By senior year, I hit a high in my mania.  My grades radically improved.  I played soccer, danced ballet, made Homecoming Court, and auditioned for the lead female role in the school play.  I hardly recognized myself.  In truth I didn't stand still long enough to look in a mirror, afraid that the old me would step out from the reflection.  I got the part.  It was as if the cage around my heart had opened and a thousand song birds flew into the sun.  At such a dizzying height, you would think I would've walked slowly, carefully planting each footfall but instead I seemed a performer, racing across the tightrope, blindfolded even.  Our play won regionals and went on the State competition, where we were disqualified for unsuitable material... my character projected too much sexuality!  Although disappointed that we could not compete for the state championship, I was thrilled that I had performed so convincingly.  Heady, emboldened, I harnessed the energy from my character, and pursued my latest crush.  He rejected me, though a month later HE asked ME out.  The rejection barely stung, so impressed was I with myself.

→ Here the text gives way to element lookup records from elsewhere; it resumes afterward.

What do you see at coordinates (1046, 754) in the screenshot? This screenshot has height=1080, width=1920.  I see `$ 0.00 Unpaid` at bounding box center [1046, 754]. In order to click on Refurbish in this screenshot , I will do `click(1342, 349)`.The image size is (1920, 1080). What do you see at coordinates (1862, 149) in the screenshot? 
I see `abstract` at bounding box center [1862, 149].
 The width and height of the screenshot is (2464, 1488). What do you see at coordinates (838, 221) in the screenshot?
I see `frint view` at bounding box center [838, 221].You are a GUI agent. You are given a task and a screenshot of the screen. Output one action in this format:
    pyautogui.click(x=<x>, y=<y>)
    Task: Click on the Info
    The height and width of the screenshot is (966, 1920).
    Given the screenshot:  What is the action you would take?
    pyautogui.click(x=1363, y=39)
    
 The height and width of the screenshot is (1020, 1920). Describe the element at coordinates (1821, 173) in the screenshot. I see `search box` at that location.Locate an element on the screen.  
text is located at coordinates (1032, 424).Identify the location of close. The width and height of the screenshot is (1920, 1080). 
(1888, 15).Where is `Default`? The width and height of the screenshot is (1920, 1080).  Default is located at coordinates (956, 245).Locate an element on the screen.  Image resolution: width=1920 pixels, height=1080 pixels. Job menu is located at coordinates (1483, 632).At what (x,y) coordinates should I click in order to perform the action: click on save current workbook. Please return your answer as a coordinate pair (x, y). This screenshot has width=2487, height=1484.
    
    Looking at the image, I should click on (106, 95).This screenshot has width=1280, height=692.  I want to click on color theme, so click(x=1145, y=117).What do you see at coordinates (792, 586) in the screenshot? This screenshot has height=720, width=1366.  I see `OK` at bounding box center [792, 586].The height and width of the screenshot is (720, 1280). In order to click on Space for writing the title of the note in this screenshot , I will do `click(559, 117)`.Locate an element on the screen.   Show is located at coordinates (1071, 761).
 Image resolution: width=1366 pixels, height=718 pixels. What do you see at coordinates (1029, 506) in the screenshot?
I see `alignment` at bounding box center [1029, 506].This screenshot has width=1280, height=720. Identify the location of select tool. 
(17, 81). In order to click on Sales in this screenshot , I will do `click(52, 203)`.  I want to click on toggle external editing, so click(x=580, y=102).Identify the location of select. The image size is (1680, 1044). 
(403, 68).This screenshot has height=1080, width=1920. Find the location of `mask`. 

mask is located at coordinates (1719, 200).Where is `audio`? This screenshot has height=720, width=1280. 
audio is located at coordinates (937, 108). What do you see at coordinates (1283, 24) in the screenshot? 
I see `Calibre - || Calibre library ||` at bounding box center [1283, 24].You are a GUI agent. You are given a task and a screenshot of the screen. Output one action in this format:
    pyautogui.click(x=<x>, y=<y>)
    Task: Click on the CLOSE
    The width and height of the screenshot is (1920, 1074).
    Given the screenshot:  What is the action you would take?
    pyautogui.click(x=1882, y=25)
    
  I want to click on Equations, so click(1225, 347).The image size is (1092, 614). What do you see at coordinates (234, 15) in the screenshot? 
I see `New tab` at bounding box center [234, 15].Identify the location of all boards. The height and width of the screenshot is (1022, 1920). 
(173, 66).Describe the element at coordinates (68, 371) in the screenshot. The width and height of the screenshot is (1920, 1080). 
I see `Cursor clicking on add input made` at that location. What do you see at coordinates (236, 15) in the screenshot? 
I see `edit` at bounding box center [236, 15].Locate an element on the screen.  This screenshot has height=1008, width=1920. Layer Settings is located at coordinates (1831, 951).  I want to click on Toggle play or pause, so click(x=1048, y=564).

Along the way, at each of this pivotal points, I was surrounded by my incredible friends...Cary Ward, Drewry Atkins, Aaron Hickman, David Phemister, Brice Rose, Joshua Elrod, Susan Groves, Missy Philipps, Jack DeCourcy, David Harbach, Jenny Darragh, Angie Jackson, Gloria Fennel, Sarah Williams, Ian Wallace, Cochran Lyle, Shawn Grimmer, Carla Smothers, Stewart Worrell... the names too many to enumerate.

In short, it was the American High School experience... friendship, failure, love, lust, rejection, triumph.  I am recognizing now that your past is what you choose to remember.  Too often I have felt doomed by my previous failings, rather than lifted by my accomplishments.  As I have pulled out my old yearbooks and tried on the old prom dresses, I can recall clearly that there was also sweetness in that fickle fruit.

2 comments:

Keeping up with the Freitas' said...

Fan- I loved reading about your high school trials and tribulations... and laughed at the part about your play being disqualified. HA!

Can't wait to see the pictures from your Halloween prom!

Unknown said...

I wore your senior year prom dress to my first formal my freshman year in college! Do you remember that? We did have an amazing group of friends during those years. We were truly blessed to have each other.